The results are way better than before. In addition, it predicted some values for the employer and the location

# Strategy number 3 : cliques analysis version 1

Now, let's try to find some analysis that could improve the existant analysis. Here, we will analyse each clique in the datasets and for each clique, we will try to find out what is the common value that is connecting thoses nodes.

Precisely, here is what we are going to do : 

- Go through each node for which we don't know the data 
- Initialize a dictionnary that will contain the best scores for college, employer and location
- Go through each clique containing the node 
- Create a counter of occurrences for each college, employer, location that will be present in the information of the nodes in the clique
- For each node of the clique, get the universities, employer and location if it exists and increment the counter for these informations 
- once it is done, get the information (college, employer, location) that has the best score within the clique and compare it to the existing dictionnary of the node.  - If the score is better, then replace the value in the dictionnary.

In [19]:
def analyse_cliques_version_1(graph,empty_nodes, current_knowledge_college, current_knowledge_employer, current_knowledge_location):
    prediction_college = {}
    prediction_employer = {}
    prediction_location = {}
    i = 0 

    for node in empty_nodes: 
        best_college_score = [None, 0]
        best_employer_score = [None, 0]
        best_location_score = [None, 0]
            
        cliques = nx.enumerate_all_cliques(graph)

[Data drawn from a collection]
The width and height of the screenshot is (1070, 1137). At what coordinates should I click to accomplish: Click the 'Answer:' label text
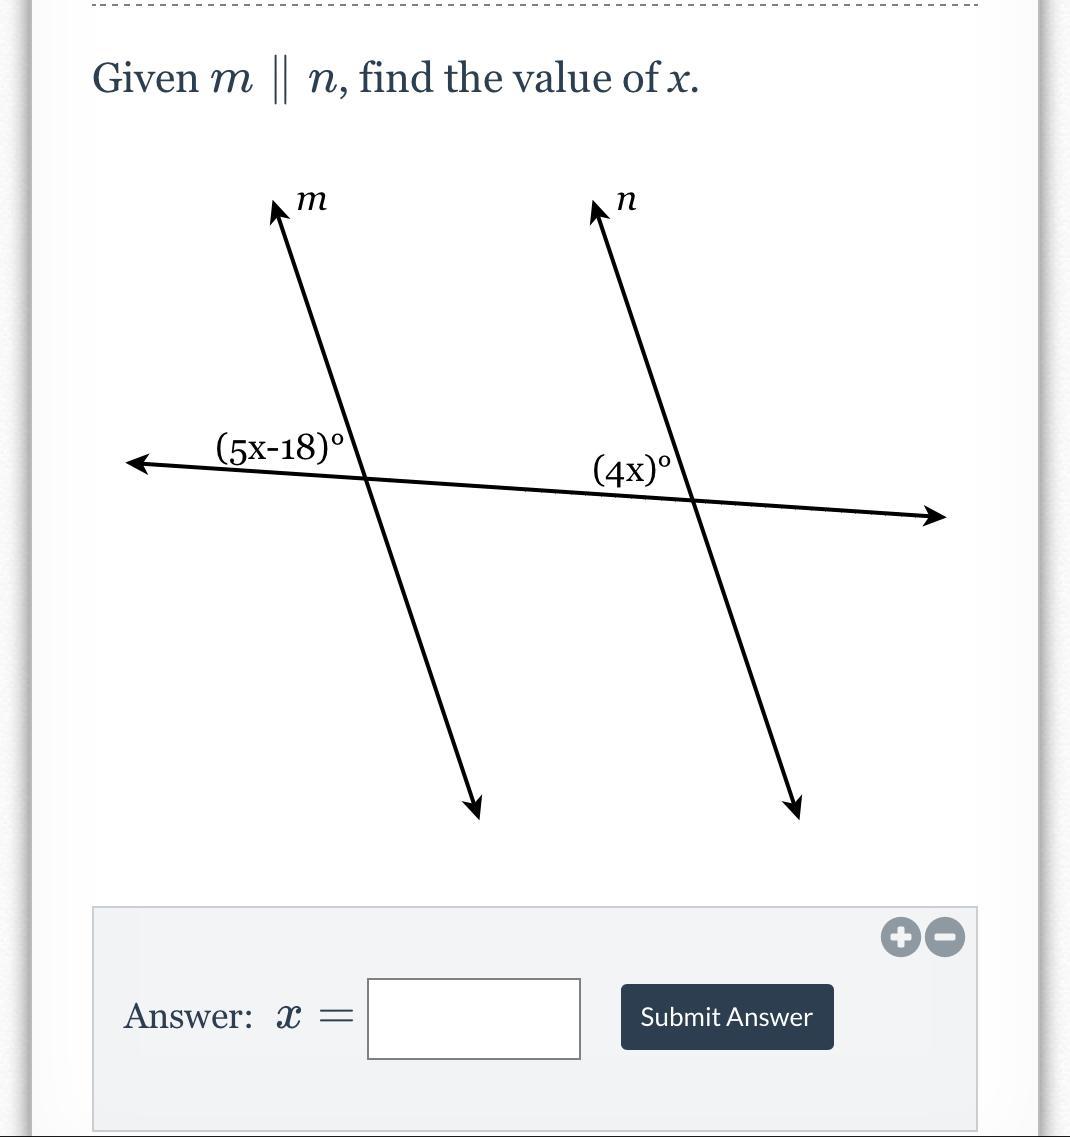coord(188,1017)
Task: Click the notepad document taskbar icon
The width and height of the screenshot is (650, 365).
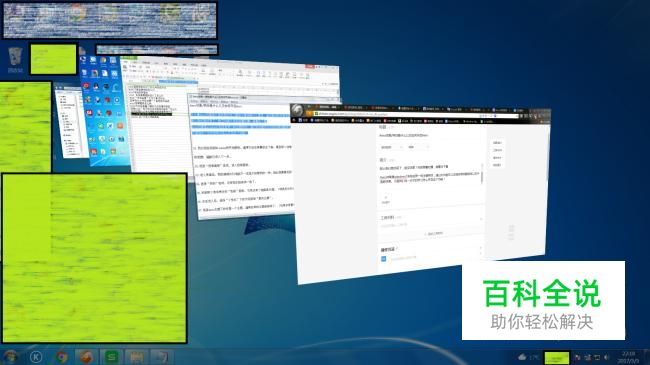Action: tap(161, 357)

==

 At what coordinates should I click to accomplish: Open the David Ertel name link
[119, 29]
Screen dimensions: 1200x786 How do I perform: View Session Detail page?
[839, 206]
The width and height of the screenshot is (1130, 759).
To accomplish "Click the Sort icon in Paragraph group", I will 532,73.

--

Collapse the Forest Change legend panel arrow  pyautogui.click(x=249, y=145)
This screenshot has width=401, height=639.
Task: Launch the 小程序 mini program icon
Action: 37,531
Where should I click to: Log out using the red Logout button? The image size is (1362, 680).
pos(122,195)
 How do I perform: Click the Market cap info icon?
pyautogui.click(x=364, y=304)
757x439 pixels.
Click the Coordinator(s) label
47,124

• Directions:
A - In the clique analysis text, what will the dictionary initialized for each node contain?
B - List every parameter that the function analyse_cliques_version_1 takes in the clique analysis text.

• Answers given:
A - It will contain the best scores for college, employer and location.

B - graph, empty_nodes, current_knowledge_college, current_knowledge_employer, current_knowledge_location